+++ Material to process +++
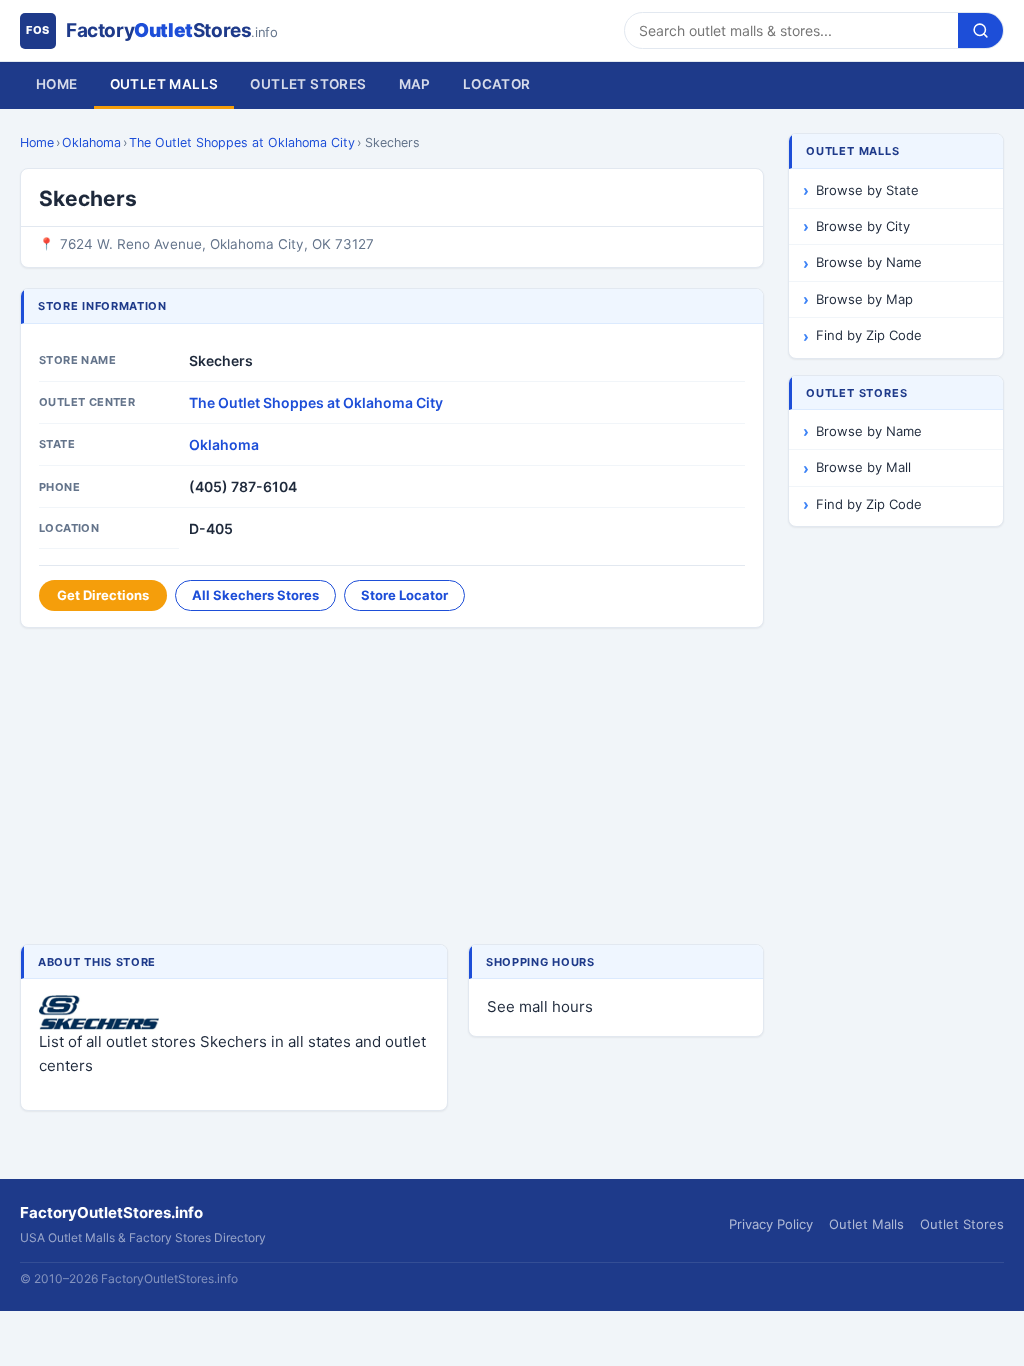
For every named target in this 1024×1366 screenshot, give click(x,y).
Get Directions (103, 595)
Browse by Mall (863, 467)
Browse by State (867, 190)
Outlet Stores (308, 84)
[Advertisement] (392, 788)
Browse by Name (869, 262)
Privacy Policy (771, 1224)
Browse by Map (864, 299)
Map (415, 84)
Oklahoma (91, 142)
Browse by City (863, 226)
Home (57, 84)
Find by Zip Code (869, 335)
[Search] (980, 30)
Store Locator (404, 595)
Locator (497, 84)
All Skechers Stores (255, 595)
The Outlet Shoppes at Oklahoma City (242, 142)
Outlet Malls (164, 84)
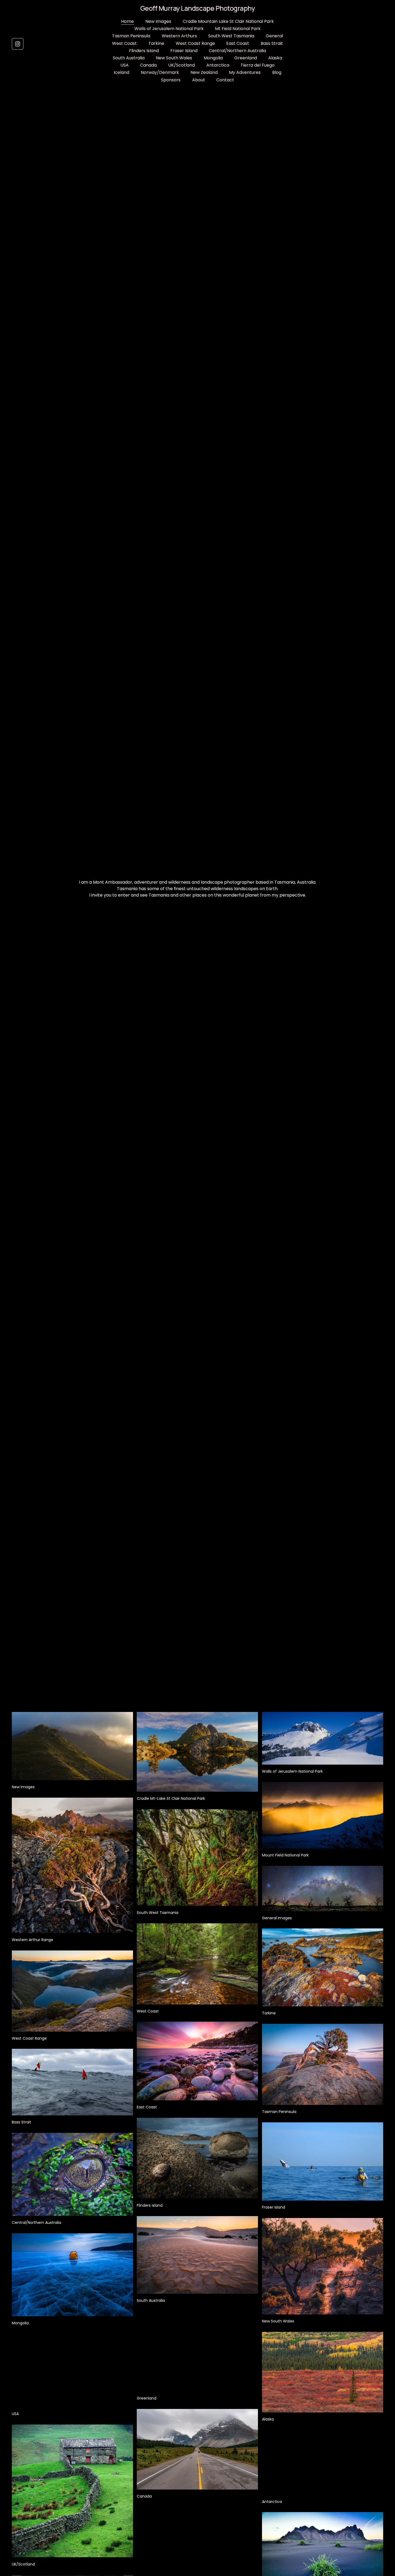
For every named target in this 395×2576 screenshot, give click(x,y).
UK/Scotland (181, 65)
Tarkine (156, 43)
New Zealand (204, 72)
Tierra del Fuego (257, 65)
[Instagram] (17, 44)
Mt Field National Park (238, 29)
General (274, 36)
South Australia (129, 58)
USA (124, 65)
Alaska (275, 58)
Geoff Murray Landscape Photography (197, 8)
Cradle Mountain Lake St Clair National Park (228, 21)
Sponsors (171, 80)
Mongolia (213, 58)
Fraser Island (184, 51)
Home (127, 21)
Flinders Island (144, 51)
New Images (158, 21)
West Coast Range (195, 43)
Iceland (121, 72)
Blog (276, 72)
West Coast (124, 43)
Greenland (245, 58)
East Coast (237, 43)
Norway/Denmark (160, 72)
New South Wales (174, 58)
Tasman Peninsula (131, 36)
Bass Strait (272, 43)
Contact (225, 80)
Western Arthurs (179, 36)
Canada (148, 65)
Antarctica (217, 65)
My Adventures (245, 72)
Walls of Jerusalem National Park (169, 29)
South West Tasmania (231, 36)
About (198, 80)
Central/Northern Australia (237, 51)
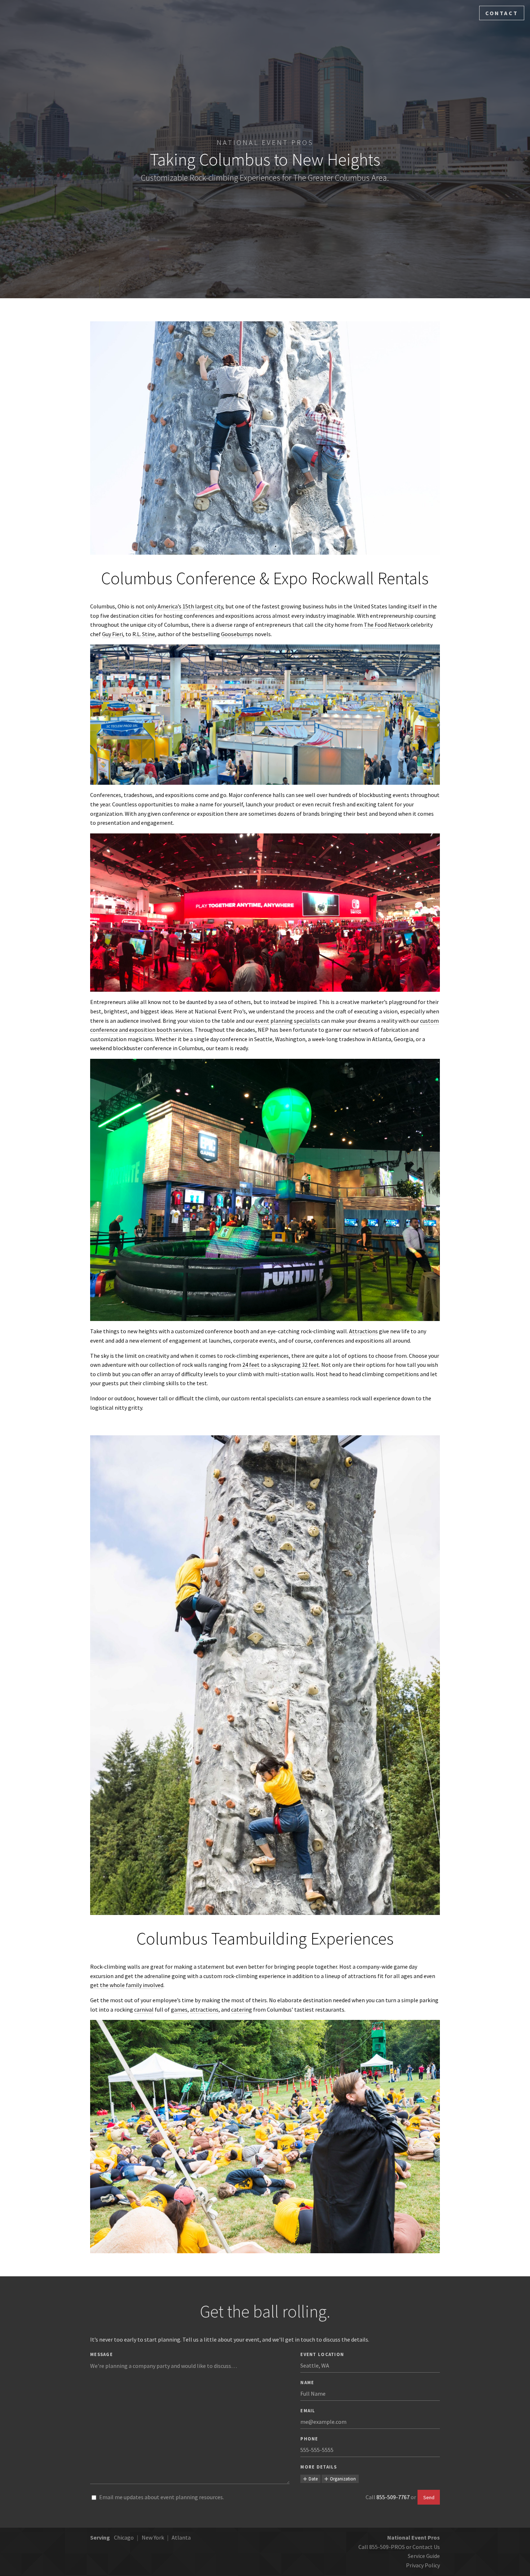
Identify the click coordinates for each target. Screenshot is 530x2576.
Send (428, 2497)
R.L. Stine (143, 634)
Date (313, 2479)
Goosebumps (237, 634)
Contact (501, 13)
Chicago (124, 2537)
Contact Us (426, 2546)
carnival (144, 2009)
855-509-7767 (393, 2497)
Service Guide (424, 2555)
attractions (204, 2009)
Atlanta (181, 2537)
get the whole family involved (126, 1985)
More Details (318, 2467)
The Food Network (387, 624)
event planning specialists (287, 1020)
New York (153, 2537)
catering (241, 2009)
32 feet (310, 1364)
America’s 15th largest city (190, 606)
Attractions (363, 1331)
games (179, 2009)
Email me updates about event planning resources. (161, 2497)
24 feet (251, 1364)
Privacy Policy (423, 2565)
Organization (343, 2479)
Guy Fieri (112, 634)
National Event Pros (265, 142)
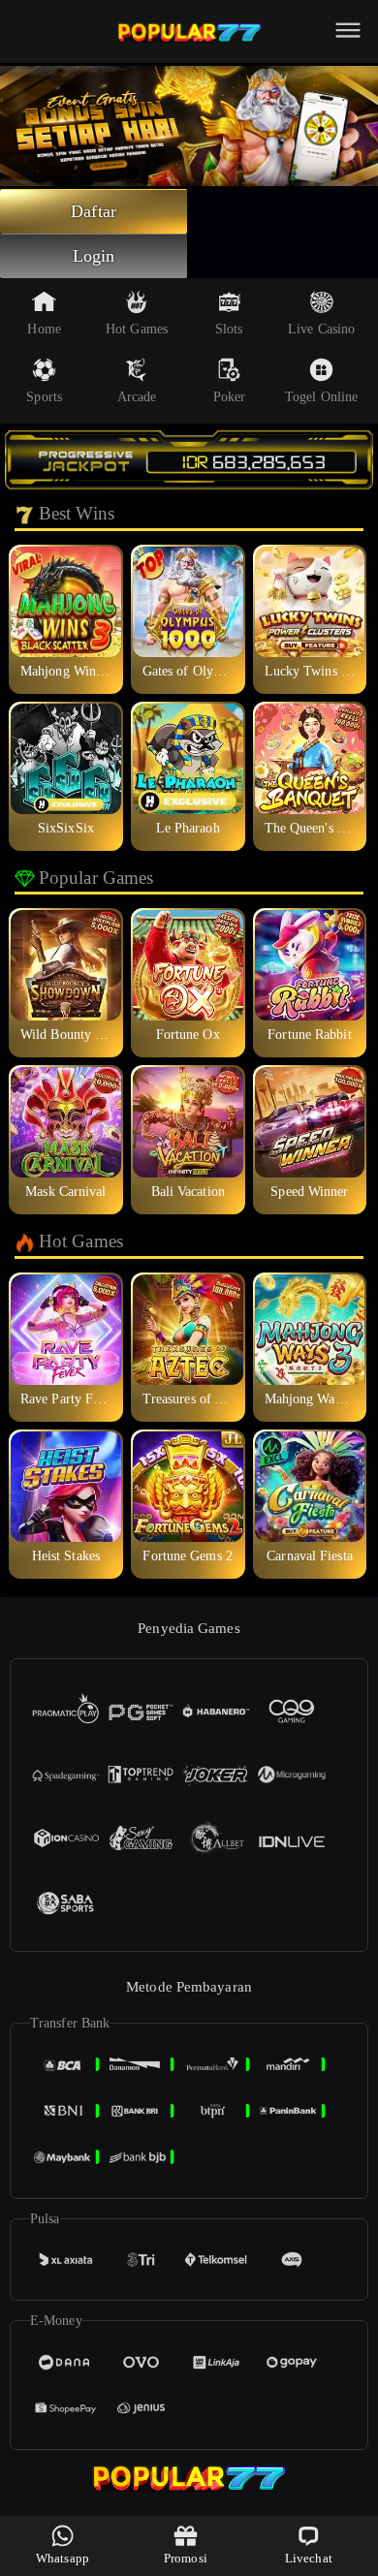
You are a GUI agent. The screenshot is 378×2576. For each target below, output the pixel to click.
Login (94, 256)
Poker (229, 397)
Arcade (137, 397)
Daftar (93, 211)
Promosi (185, 2558)
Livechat (308, 2558)
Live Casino (321, 329)
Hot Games (137, 329)
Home (43, 329)
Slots (229, 329)
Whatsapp (62, 2558)
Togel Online (321, 397)
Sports (44, 397)
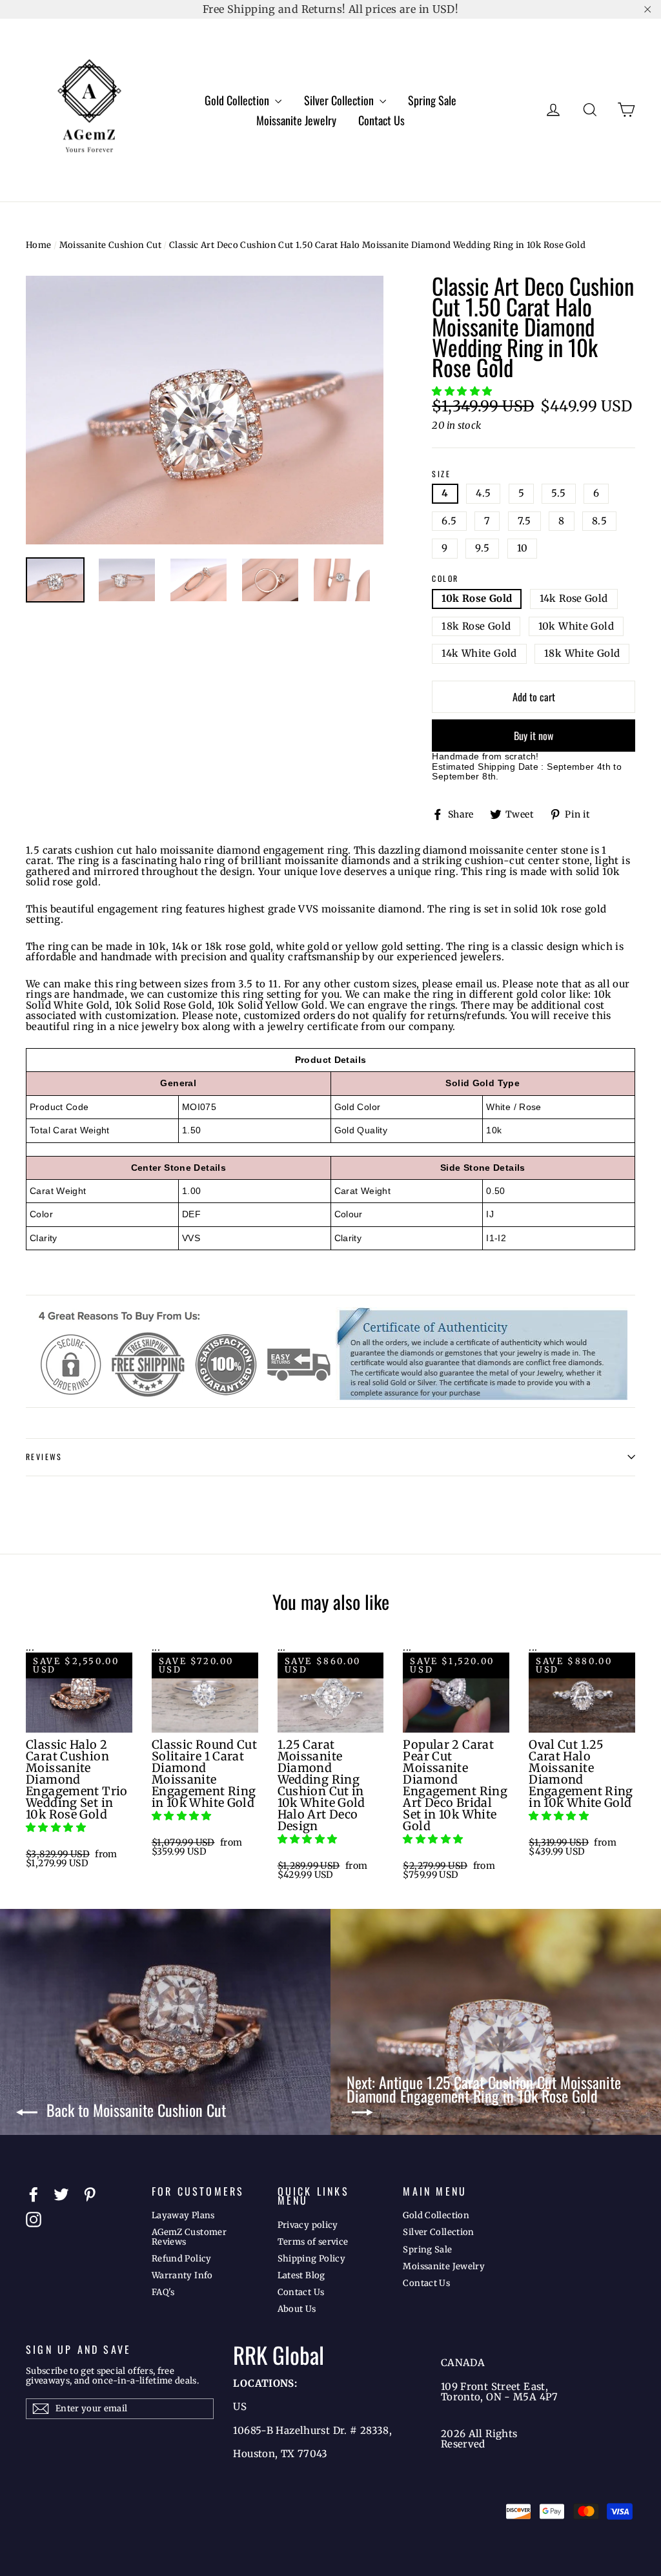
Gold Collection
+++
◆ Work required ◆
Search the entries above for the string "Coast". Copy each line that holds it.

◆ Output of the task ◆
West Coast Range (195, 43)
West Coast (124, 43)
East Coast (237, 43)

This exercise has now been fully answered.